WHAT YOU NEED TO DO
Nothing but the lines from the one containing "Task: Click the" through the last line of the data below should be returned, each exactly as it stands, pictures excluded.

(Stored data entries)
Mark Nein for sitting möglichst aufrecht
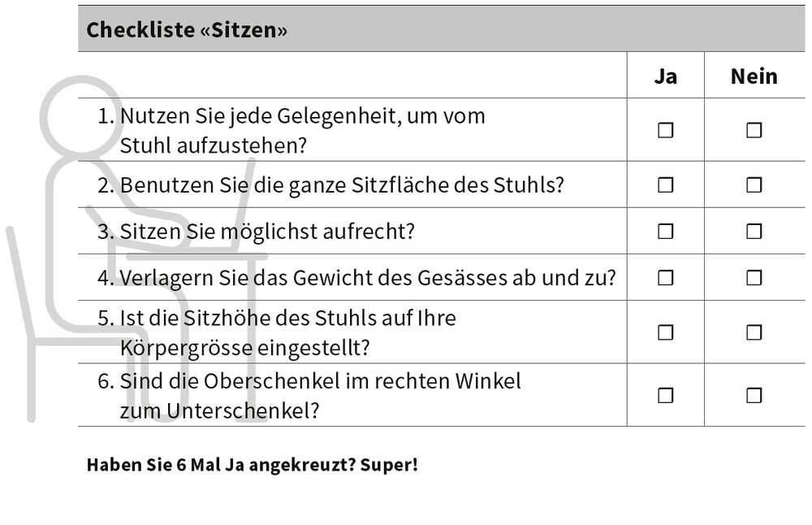 (754, 231)
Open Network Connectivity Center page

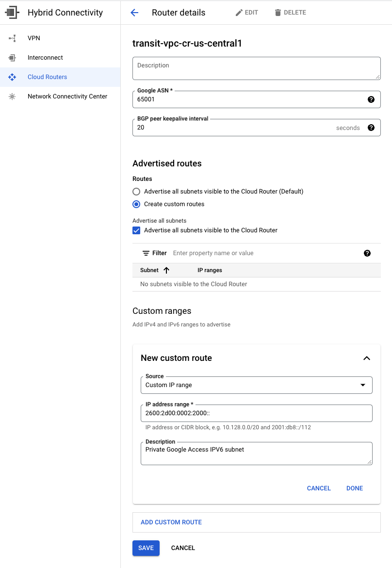click(67, 97)
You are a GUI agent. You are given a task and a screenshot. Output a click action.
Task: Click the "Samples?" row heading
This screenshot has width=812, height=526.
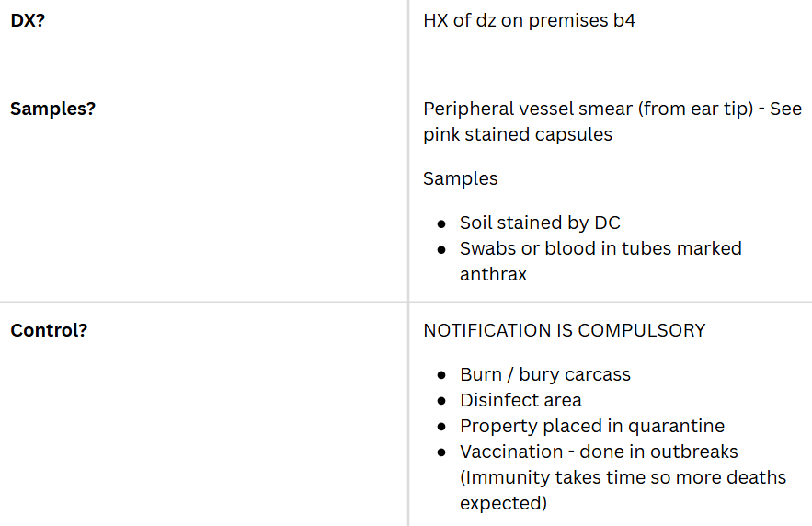click(x=52, y=109)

ANSWER TO THIS EXERCISE
Task: Click the "Samples?" row heading
This screenshot has width=812, height=526.
click(x=52, y=109)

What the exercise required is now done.